No more shameful email addresses, Gmail finally allows you to change your nickname. But be careful, scammers use it to better attack their victims.
Are you ashamed of your Gmail address, created without much thought, based on a slightly ridiculous nickname or an outdated nickname? To all “lolodu77”, “s3xyb0y” and other “alexBG2104”: know that it is technically possible to modify an existing Gmail address, while continuing to receive emails and notifications intended for it in the same inbox. No need to put it away in the closet to create another electronic mailbox, Google suggests changing the username, while keeping the @gmail.com domain at the end. A good opportunity to improve your image and look good, particularly professionally, when looking for a job or approaching clients without being part of a company.
But since this configuration option is often unknown, it is also exploited by malicious actors. This is often the case when a new feature is put online: Internet users do not know how to access it, and criminals take advantage of this to send false activation guides.
It was cybersecurity experts from CheckPoint Research who discovered this vast phishing campaign, which exploits a Google Cloud flaw. The hackers thus usurped Google’s identity on a massive scale, notably via the legitimate address noreply-application-integration@google.com. Clearly, the scammers did not hack Google. They used an official tool designed to send automatic emails, and used it to send their messages from real Google domains. The result: the emails looked authentic, and spam filters didn’t block them.

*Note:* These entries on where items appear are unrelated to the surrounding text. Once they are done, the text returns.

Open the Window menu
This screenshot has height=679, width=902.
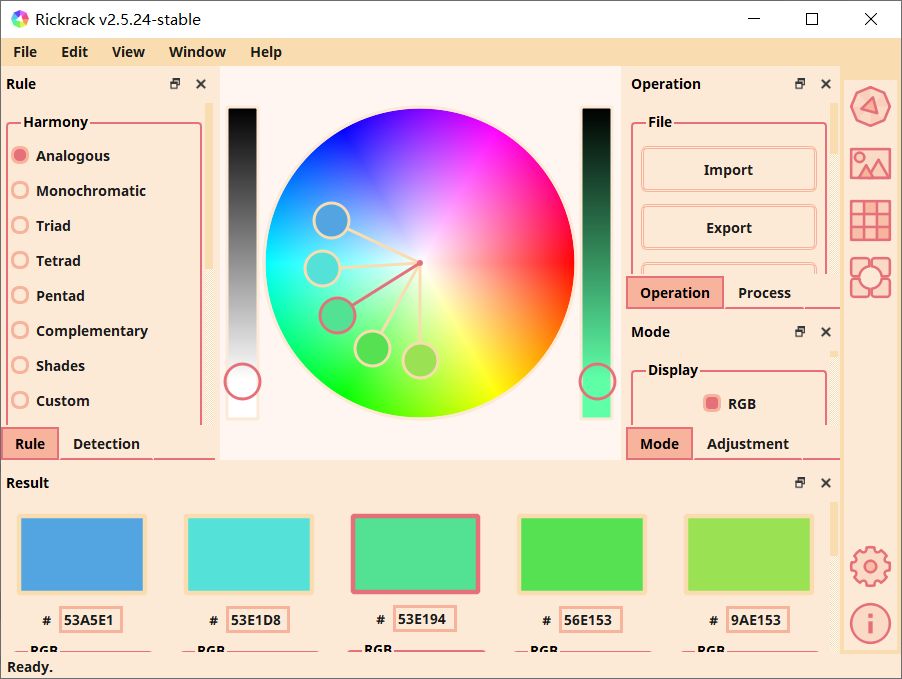coord(197,51)

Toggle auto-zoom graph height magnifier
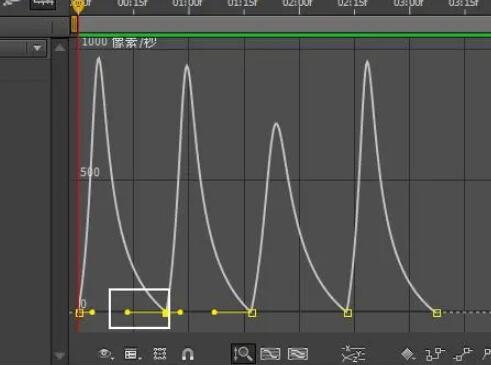point(243,354)
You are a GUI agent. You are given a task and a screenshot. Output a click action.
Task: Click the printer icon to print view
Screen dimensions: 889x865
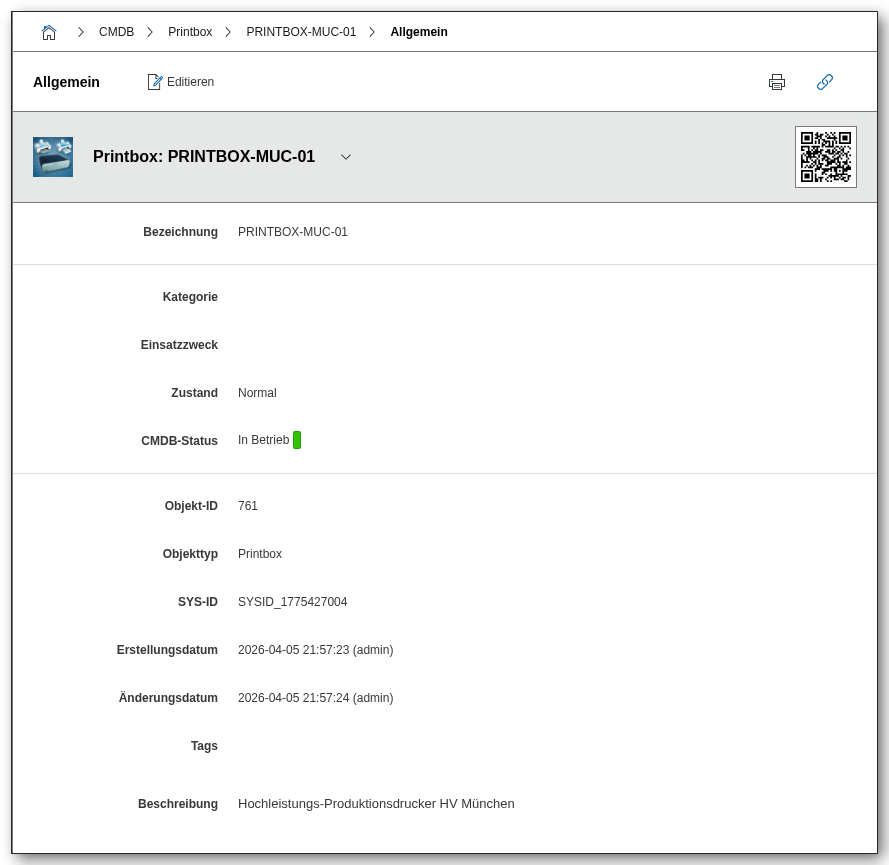(x=777, y=82)
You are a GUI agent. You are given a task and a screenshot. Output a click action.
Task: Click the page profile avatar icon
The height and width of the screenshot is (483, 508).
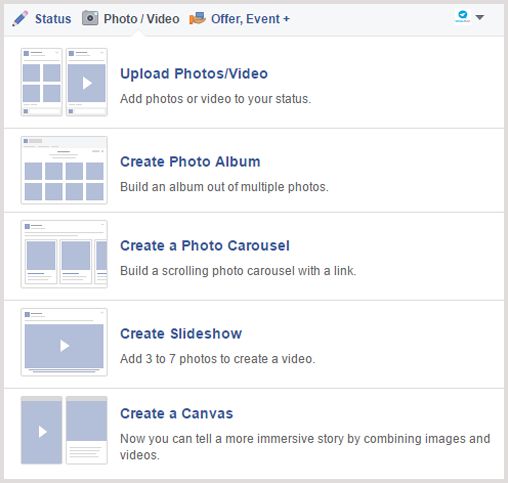[x=462, y=16]
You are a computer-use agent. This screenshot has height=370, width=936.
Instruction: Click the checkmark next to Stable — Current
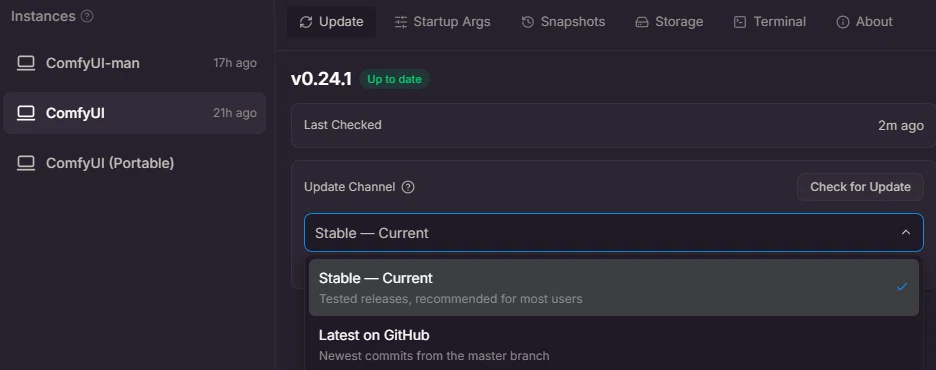(901, 287)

In these, we find a link to “activate your new address”. But it is obviously a fake, which will be used to steal your login credentials and oust you from your own email address. Because of course, a Gmail account is today an invaluable access key for hackers: it is used to easily connect anywhere, which makes it a gateway to almost all your personal data, from saved passwords to private photos, including your social networks or even your banking details.
To avoid being fooled while still enjoying the real novelty, it is worth remembering that Google will never send a direct link to modify your address. The official procedure is done manually: it is already accessible to certain users, and “deployed gradually” to all addresses, as specified on the firm’s support page. So go to myaccount.google.com, “Personal information” section, then click on your email address. If the option is available to you, an “Edit” button will appear. You can correct your email address up to three times in total, once a year, and returning to the original address remains possible at any time. But remember to back up your data, as this change may impact the connection on certain devices such as Chromebooks.